By Kim Komando
Spill one cup of coffee, and fry your laptop. Drop your tablet while taking a photo, and it can plunge to its doom. Lose your grip on a smartphone, and your $1,000 device could slip through a drainage grate and disappear forever.
Most of us can’t afford to regularly replace our devices, which is why we have to take good care of them.
Based on calls to my show, email and questions posted on my site’s tech support forums, here are five mistakes that people routinely make.
1. Going the cheap route
In theory, you can buy a “Lightning” cable at your local corner store. But many fail to acknowledge that the specific charger and cable included in the box with any new device is designed especially for that product.
If you lose your charger or the USB cable gets frayed, do not buy the cheapest charger and cable you can find. The few dollars you save on a low-cost substitute will very likely negatively affect your device’s performance.
The dirty secret these one-size-fits-all charger and cable makers don’t want you to know is that often their products do not have the proper voltage needed to work with your specific device. Why does that matter?
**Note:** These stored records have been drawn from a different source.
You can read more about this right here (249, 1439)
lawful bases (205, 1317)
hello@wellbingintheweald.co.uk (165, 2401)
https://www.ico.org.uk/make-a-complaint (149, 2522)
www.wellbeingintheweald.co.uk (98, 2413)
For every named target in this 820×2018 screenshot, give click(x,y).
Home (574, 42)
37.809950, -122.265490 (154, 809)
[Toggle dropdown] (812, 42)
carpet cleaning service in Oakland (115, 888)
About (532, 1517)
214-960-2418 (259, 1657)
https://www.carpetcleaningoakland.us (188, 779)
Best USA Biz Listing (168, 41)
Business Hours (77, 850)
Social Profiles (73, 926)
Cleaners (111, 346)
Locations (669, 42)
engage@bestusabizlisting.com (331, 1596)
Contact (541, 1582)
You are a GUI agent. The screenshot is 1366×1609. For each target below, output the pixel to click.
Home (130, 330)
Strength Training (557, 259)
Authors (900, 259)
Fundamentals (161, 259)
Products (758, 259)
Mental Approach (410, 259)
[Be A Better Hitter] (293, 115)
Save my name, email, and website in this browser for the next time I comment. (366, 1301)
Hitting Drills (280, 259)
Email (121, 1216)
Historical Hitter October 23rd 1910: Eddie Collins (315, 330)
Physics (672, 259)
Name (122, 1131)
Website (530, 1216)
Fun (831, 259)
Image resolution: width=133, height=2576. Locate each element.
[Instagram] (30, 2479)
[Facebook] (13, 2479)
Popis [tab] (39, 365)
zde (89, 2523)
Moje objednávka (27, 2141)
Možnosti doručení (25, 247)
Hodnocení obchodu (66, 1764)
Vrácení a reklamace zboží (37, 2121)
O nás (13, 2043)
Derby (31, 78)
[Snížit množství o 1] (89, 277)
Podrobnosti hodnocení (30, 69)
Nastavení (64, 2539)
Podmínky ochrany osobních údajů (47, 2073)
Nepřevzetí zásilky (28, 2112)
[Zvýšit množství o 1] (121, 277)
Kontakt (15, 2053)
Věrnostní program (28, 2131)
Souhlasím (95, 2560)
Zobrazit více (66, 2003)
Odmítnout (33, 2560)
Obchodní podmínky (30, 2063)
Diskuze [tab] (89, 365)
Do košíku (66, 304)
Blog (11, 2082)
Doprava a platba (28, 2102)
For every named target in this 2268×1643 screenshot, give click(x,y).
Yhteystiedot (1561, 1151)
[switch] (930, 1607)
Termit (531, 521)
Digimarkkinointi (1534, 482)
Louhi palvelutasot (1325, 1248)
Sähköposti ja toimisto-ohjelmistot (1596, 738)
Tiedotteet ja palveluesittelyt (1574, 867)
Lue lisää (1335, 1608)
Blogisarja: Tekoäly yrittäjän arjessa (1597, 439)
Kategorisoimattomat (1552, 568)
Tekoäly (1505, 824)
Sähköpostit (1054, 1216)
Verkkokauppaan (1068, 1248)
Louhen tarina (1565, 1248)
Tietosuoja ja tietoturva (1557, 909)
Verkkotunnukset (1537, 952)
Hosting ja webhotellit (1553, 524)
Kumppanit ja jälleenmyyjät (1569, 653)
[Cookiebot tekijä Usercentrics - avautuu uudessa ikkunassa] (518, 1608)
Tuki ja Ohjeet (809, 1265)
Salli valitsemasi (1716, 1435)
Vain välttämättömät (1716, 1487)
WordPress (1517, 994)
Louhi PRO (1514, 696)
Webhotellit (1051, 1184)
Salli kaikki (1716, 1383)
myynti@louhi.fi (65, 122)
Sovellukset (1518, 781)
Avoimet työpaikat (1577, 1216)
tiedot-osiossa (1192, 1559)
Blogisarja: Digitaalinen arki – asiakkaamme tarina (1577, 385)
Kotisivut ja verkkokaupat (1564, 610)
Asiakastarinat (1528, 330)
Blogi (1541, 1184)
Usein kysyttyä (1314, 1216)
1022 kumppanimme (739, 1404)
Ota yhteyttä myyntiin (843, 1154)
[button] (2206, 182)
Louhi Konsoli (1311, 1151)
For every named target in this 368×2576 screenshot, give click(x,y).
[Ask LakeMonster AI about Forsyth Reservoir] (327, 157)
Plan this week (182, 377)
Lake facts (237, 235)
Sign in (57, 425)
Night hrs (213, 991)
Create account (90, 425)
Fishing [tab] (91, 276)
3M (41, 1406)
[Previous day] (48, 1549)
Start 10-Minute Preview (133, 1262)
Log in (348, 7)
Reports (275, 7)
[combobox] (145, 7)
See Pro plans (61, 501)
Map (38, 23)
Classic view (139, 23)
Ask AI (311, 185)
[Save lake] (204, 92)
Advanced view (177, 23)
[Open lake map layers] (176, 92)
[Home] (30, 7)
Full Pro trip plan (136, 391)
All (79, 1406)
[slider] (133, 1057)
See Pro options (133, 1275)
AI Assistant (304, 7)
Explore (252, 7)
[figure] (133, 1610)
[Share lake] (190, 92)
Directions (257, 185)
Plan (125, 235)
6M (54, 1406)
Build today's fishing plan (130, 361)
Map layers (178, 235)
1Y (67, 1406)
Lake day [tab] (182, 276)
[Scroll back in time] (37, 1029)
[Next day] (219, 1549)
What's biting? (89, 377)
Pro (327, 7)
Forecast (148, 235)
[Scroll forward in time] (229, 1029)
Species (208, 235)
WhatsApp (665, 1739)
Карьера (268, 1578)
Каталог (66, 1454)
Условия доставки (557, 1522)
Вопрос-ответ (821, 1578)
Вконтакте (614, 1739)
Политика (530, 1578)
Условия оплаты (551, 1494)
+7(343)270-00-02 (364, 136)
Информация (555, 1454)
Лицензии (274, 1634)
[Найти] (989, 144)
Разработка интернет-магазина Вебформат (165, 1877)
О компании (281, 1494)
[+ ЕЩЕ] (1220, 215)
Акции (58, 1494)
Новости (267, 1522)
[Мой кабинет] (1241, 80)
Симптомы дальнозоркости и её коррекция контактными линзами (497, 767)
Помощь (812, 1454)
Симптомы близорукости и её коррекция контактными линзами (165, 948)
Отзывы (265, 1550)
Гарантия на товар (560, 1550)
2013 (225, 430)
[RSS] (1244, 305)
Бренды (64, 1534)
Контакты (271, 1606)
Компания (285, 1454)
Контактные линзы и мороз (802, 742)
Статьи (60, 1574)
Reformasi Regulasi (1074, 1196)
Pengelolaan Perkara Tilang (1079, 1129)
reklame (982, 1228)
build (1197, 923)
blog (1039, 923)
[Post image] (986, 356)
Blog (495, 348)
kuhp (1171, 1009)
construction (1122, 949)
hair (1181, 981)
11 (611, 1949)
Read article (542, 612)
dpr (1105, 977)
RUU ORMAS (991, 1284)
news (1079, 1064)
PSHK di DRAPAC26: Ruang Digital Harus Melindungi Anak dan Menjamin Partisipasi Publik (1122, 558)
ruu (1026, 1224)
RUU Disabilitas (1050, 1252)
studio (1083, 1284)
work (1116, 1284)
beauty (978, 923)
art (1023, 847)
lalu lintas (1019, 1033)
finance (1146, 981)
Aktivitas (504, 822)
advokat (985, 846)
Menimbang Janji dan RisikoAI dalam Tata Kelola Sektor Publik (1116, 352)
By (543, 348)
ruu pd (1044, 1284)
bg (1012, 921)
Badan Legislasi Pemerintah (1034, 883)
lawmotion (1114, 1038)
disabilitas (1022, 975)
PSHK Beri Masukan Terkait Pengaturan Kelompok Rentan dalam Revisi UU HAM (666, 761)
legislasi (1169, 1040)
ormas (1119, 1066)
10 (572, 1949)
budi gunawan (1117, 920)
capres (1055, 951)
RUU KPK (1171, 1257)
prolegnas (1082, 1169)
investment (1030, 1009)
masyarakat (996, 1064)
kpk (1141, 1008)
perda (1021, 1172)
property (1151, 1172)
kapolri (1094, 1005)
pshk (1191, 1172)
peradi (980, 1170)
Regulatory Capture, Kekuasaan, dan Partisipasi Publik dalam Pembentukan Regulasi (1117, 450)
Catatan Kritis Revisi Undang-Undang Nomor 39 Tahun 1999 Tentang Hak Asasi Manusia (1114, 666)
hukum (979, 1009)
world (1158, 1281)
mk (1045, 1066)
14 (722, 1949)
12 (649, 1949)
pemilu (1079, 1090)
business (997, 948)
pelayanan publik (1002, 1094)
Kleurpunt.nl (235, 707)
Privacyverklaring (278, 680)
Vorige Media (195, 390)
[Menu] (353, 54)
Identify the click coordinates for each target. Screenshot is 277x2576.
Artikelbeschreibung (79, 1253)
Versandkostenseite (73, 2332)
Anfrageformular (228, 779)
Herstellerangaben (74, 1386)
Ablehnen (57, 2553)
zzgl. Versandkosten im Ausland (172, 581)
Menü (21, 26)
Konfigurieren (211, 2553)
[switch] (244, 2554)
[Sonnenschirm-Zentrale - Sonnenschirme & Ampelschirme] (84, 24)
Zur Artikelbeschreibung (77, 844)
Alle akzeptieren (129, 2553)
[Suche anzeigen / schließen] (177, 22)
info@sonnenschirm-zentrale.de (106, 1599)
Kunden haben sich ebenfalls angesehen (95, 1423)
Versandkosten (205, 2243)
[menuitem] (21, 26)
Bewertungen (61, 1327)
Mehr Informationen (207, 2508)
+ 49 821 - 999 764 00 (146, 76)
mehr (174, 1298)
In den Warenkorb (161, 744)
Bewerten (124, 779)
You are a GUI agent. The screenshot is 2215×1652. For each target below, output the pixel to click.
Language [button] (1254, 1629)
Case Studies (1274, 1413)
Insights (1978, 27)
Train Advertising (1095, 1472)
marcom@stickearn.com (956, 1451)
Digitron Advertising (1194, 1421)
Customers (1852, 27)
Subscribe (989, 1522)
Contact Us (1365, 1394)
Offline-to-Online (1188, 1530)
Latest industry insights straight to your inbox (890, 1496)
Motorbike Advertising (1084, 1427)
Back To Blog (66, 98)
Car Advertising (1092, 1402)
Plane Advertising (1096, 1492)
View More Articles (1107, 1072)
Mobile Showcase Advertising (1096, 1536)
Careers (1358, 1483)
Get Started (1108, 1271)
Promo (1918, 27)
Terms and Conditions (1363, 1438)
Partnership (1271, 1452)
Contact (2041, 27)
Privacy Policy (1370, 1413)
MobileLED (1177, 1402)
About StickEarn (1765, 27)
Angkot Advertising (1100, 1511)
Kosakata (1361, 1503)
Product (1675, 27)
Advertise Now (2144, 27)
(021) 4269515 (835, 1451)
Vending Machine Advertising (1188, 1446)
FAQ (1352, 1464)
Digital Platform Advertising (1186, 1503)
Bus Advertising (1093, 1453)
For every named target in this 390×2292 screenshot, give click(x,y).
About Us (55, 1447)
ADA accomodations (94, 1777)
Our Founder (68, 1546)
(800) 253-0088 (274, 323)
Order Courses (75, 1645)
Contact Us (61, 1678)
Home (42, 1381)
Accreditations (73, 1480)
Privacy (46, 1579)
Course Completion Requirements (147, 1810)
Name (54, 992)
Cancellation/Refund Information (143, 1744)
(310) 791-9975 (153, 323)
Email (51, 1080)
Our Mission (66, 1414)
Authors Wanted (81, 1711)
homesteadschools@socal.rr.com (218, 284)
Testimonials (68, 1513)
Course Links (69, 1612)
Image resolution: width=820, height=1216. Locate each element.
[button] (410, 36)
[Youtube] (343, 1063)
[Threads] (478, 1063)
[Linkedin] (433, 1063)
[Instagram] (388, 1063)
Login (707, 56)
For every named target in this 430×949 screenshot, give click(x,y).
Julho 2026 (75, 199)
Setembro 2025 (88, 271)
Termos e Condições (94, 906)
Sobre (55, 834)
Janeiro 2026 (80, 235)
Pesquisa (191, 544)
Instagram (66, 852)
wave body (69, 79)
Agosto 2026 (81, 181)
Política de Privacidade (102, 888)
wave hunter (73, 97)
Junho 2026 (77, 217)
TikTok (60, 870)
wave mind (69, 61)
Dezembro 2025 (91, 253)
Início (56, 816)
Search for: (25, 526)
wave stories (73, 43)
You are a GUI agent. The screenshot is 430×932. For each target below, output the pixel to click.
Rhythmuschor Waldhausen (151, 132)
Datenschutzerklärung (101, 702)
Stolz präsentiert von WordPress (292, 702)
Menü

Your battery may end up not getting the juice it needs to charge fully.
2. Being an over-charger
The newest batteries for smartphones, tablets, and laptops are a vast improvement over past years, and most of them are made of high-quality lithium-ion or lithium-polymer. While it may seem counter-intuitive, over-charging your battery can damage it.
The rule of thumb is to keep your phone, tablet and laptop charged somewhere between 40% and 80%. Batteries containing a higher charge are more stressed.
As for your laptop, those batteries have a finite number of charge-discharge cycles. If you frequently let your battery completely run out of juice, it affects the charge-discharge cycle and diminishes its intended lifespan.
3. Charging all the time
Do you plug your device into the wall socket and forget about it? Fortunately, when the new generation of batteries reaches maximum charge, they have mechanisms to prevent excess charging. That holds true for tablets, smartphones and laptops.
While it’s not considered harmful to keep your smartphone or tablet plugged in all night, do try to turn them off when you can to give them a rest. A huge side benefit is that a device’s performance gets a huge boost from a power off, power on cycle.
Don’t keep your laptop plugged in all the time.
4. Not paying attention
The latest phones are fairly rugged: tough, water-resistant and less likely to shatter when dropped. But leaving your device in a hot car or out in the sun can cause serious damage. Not only can it cause the battery to leak or overheat, but it can also cause data to be lost or corrupted.
Extreme cold temperatures also wreak havoc on your phone. Lithium-ion batteries can stop discharging electricity in extremely cold temperatures, leading to shortened battery life, display problems, and even cracking the display glass.
5. Being a Pig Pen
Whether you’re cleaning your laptop, iPad, smartphone or favorite mouse, here are a few useful cleaning items to have on hand. They’re flexible for tidying up just about anything: compressed air; isopropyl alcohol; distilled or purified bottled water; and soft cloths.